Kalman Career Trajectory (game-by-game)
What it is. A DARKO-style Kalman filter over per-game Q-Rating, producing a smoothed skill trajectory across every game a player has played. The observation is per-game Q-Rating in points per 100 team possessions, not a Game Score composite: it's the neural action-bucket decomposition redistributed per event, so the trajectory tracks actual skill rather than box-score production.
How it's computed. Each season's per-player action-bucket coefficients are decomposed into per-event credits, aggregated per (player, game) as a per-100 rate, and fed one at a time into a Kalman filter. Aging drift comes from a smoothed age curve fit on all observations pooled by age. The rookie prior is seeded from a draft-slot prior (median career-year-1 Q-Rating by pick). Career-average presence is folded in as a season-constant so elite defenders and off-ball creators surface at their real magnitudes.

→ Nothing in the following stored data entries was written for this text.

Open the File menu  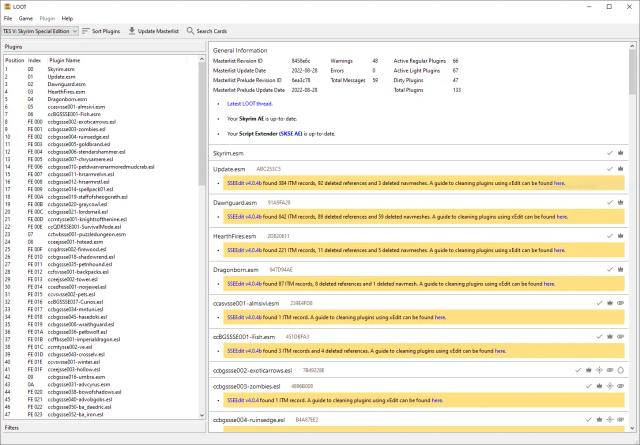pyautogui.click(x=8, y=18)
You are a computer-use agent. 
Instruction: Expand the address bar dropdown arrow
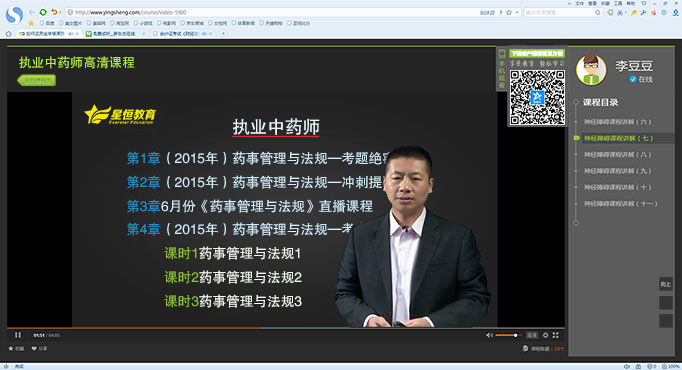tap(517, 13)
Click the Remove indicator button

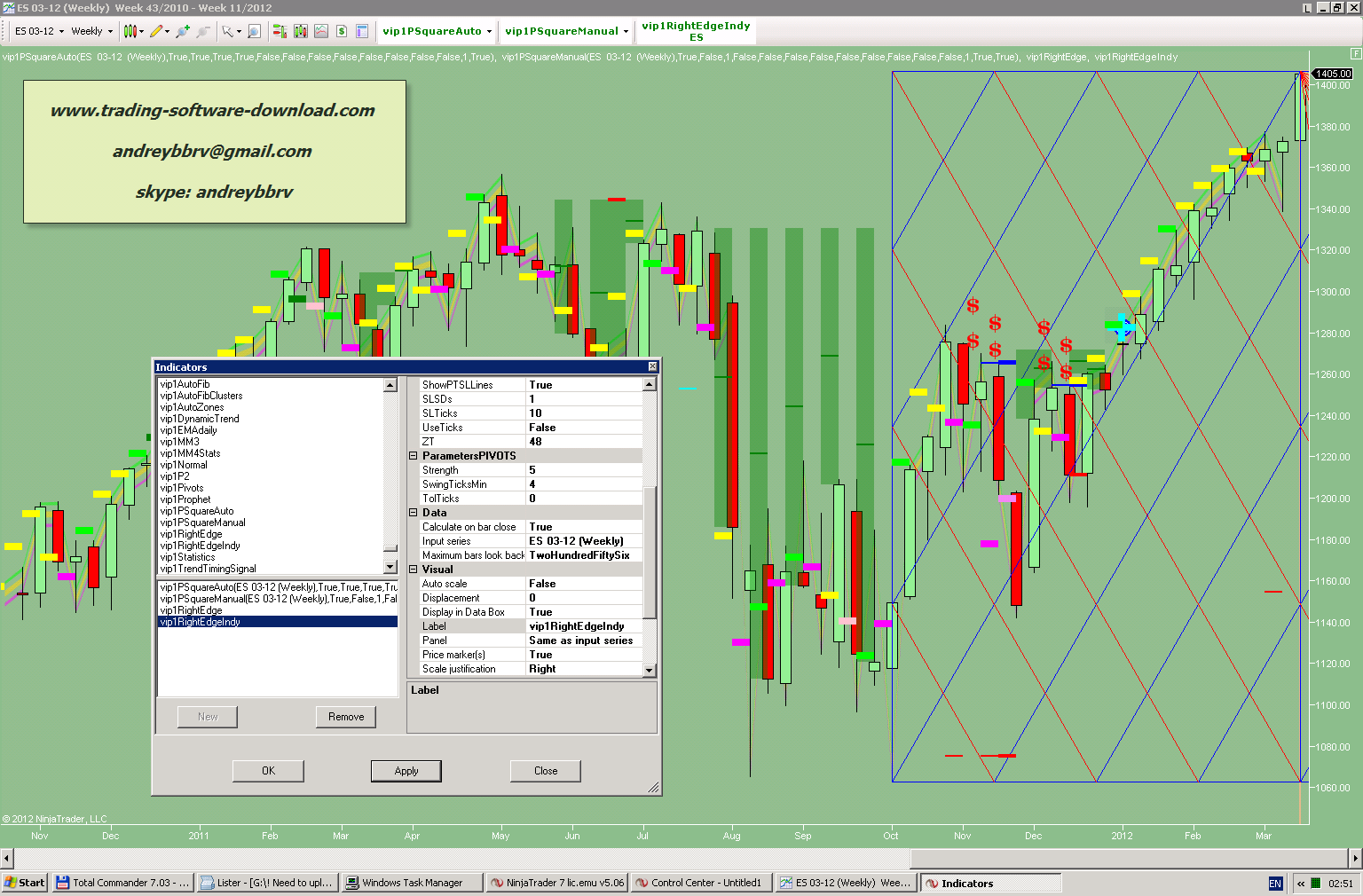(x=345, y=717)
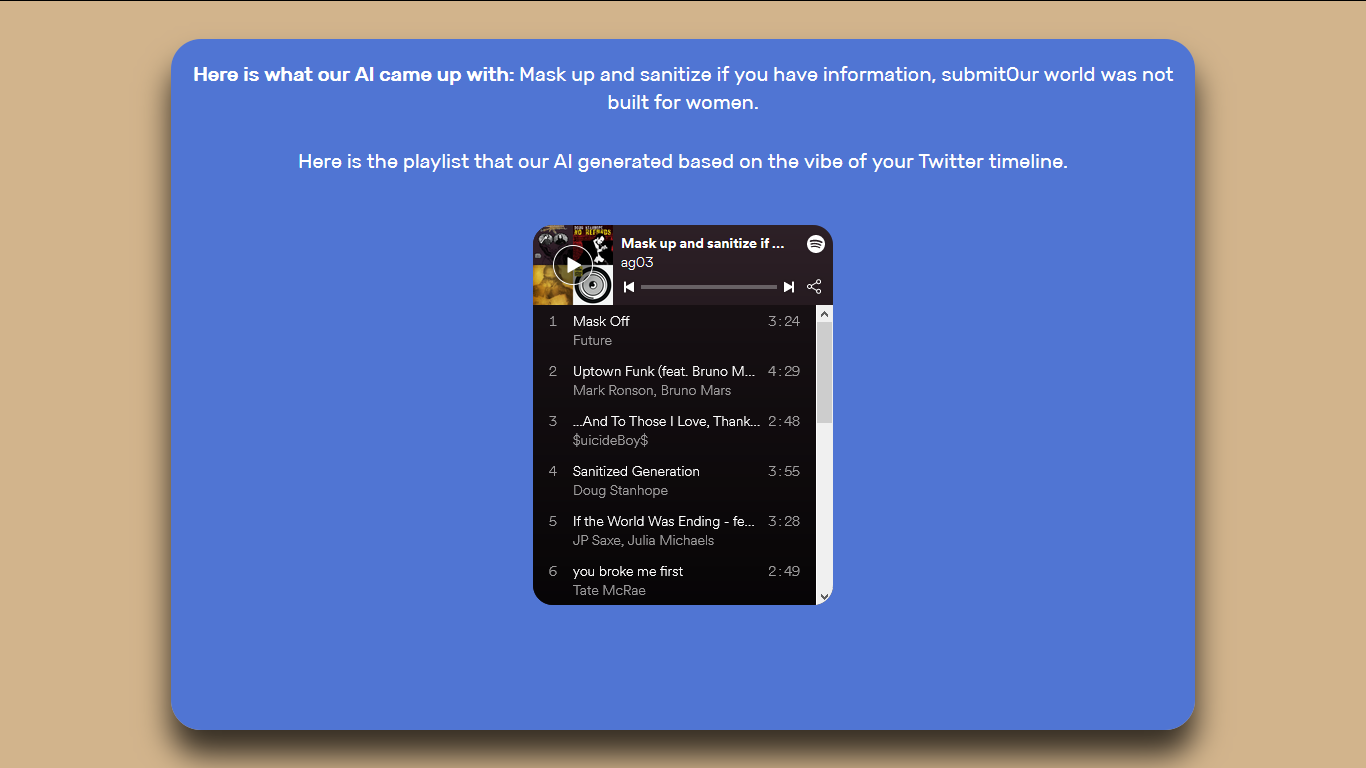Click the artist name Tate McRae
This screenshot has width=1366, height=768.
click(609, 590)
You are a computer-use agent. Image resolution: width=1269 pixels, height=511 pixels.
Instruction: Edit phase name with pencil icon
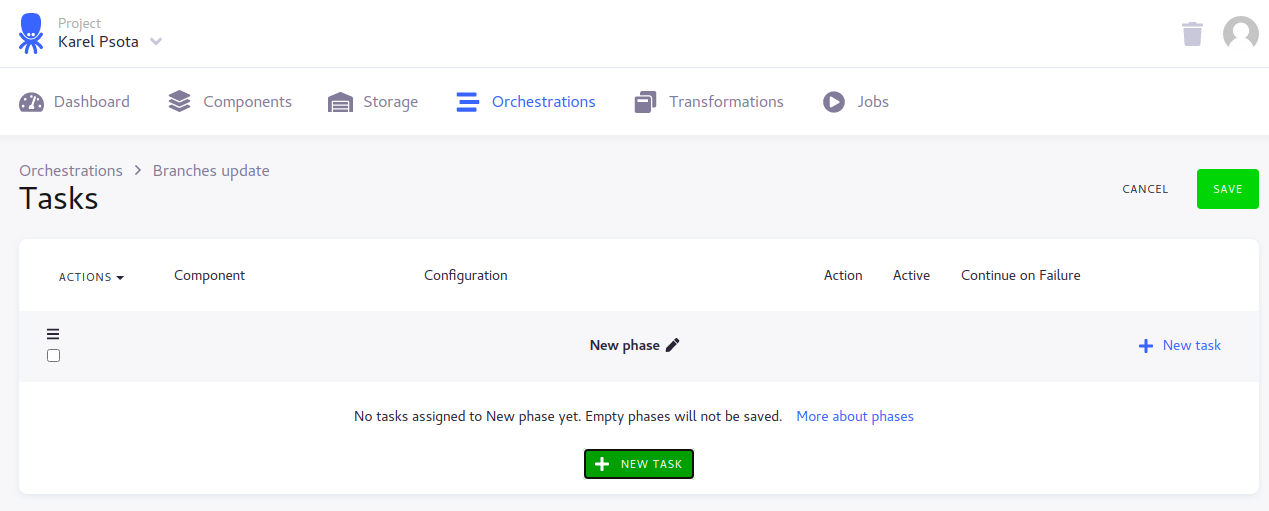pos(673,345)
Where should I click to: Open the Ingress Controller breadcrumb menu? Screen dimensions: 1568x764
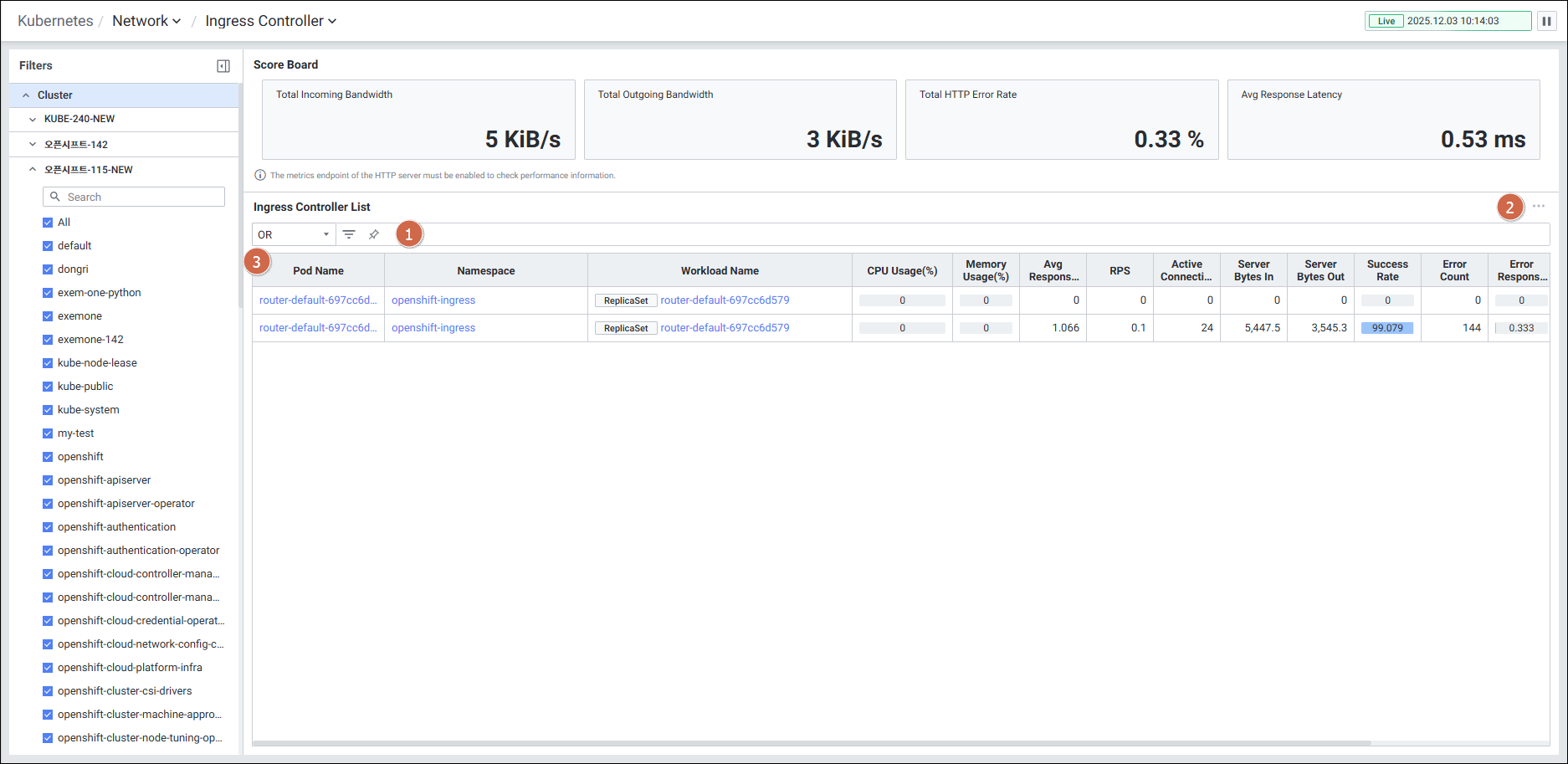tap(270, 21)
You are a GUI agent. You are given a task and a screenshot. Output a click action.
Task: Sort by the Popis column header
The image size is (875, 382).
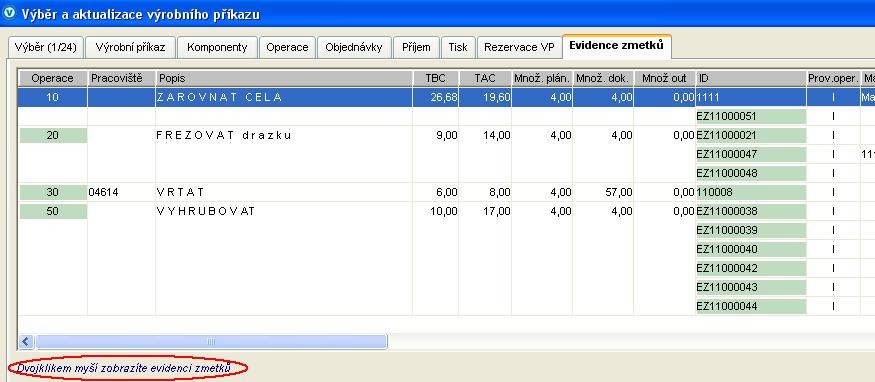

How to read it. The bold line is the posterior mean; the shaded band is a ±1.96σ 95% confidence interval; small dots are per-game observations. For players drafted since 2000-01 the x-axis is career game number so trajectories are apples-to-apples across eras; for earlier careers the axis falls back to date since our data window starts mid-career. The Compare-With input overlays a second player.
Limitations. Career-average presence gives the trajectory its right magnitude but is constant within a career, so within-season presence changes (injury, role shift) don't move the line beyond what action-bucket noise contributes. Rookies have wide bands until they've played enough games.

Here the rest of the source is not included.